Was there a point during the ‘95 season when you thought that team was capable of doing something special?
From what I remember–and it’s a long time ago, but fond memories nonetheless–we knew we were special starting the season even though it was a shortened season with the wait. We were only four games over .500 with a lot of ties in there. We were a sixth seed, but we were able to turn the switch because we knew we had a veteran group, we were deep, we believed, Just get in and we have a chance. Every team’s going to say the right things, but we connected the heart with the head. We knew we had an opportunity. We felt it. There was a quiet confidence in the locker room that, It’s time to turn the switch on, boys, if we want to get to where we were the season before and beyond. I think it started right out of the gate in the playoffs where we were really able to turn it up a notch. You win a round, you win a couple of rounds, and now we’re rolling. Then we get to the finals and we’re heavy underdogs against the mighty Detroit Red Wings. We didn’t say it to the press, but we were sitting in our locker room kind of snickering a little bit. We looked at both lineups and we were going, We’re not that far off. If you believe you’re beaten before you get in there because everybody’s telling you that–and that’s what the press was telling us–but we knew we had a special group. We didn’t expect to sweep Detroit, but we certainly thought we had as good a chance as them. We felt we were much more evenly matched than I think the experts said before the series.
Do you see that kind of potential with this year’s Devils?
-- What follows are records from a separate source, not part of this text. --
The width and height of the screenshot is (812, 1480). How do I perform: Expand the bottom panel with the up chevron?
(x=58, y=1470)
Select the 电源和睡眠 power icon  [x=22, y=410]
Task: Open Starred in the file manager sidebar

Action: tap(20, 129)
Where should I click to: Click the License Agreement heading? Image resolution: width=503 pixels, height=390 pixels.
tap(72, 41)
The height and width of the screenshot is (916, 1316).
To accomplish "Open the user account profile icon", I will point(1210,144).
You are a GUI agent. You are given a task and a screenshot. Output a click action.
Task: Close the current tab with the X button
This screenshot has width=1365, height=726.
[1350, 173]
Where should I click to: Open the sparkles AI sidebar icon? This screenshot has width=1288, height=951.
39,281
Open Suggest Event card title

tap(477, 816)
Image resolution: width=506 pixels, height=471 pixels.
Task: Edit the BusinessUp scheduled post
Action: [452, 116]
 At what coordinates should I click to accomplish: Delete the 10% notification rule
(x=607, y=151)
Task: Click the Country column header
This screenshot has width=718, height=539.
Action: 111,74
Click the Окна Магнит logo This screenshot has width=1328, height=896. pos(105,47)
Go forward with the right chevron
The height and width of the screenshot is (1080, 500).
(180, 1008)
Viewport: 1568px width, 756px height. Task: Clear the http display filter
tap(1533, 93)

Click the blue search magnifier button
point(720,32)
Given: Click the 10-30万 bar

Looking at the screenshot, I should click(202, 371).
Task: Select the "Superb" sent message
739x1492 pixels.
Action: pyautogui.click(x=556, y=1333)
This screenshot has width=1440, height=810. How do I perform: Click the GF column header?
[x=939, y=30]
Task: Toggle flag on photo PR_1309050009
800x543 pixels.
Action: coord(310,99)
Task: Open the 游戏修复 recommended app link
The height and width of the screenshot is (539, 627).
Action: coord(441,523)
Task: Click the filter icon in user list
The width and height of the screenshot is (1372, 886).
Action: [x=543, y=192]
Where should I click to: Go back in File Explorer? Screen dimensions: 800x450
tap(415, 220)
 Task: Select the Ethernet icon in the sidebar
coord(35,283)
I do. Any time you lose a Zach Parise everyone’s going to be down on you. Everyone’s going to say–and I think it’s already started–the Devils aren’t going to be the team they were last year. Not just because I played here 20 years and know what the organization’s about, but when you have that winning mentality like this organization has had for so many years, I don’t care who you put on the ice, you’ve got an edge. I talk about interchangeable parts because guys step in, know what to expect, know the system, know they have to produce here. It’s all about winning. That’s just a contagious thing, and not every organization has that. Fortunately for this team and the Devils (organization), they’ve had that for so many years. It’s a good place to be, everybody underestimating you and thinking you’re an underdog. That’s what they’re going to be coming into this season again. You have to play with a little chip on your shoulder saying, They’re not giving us respect for going to the Stanley Cup Final last year, but that’s a fine position to be in. Better than the so-called pressure of being a favorite. I think this team is going to respond just fine.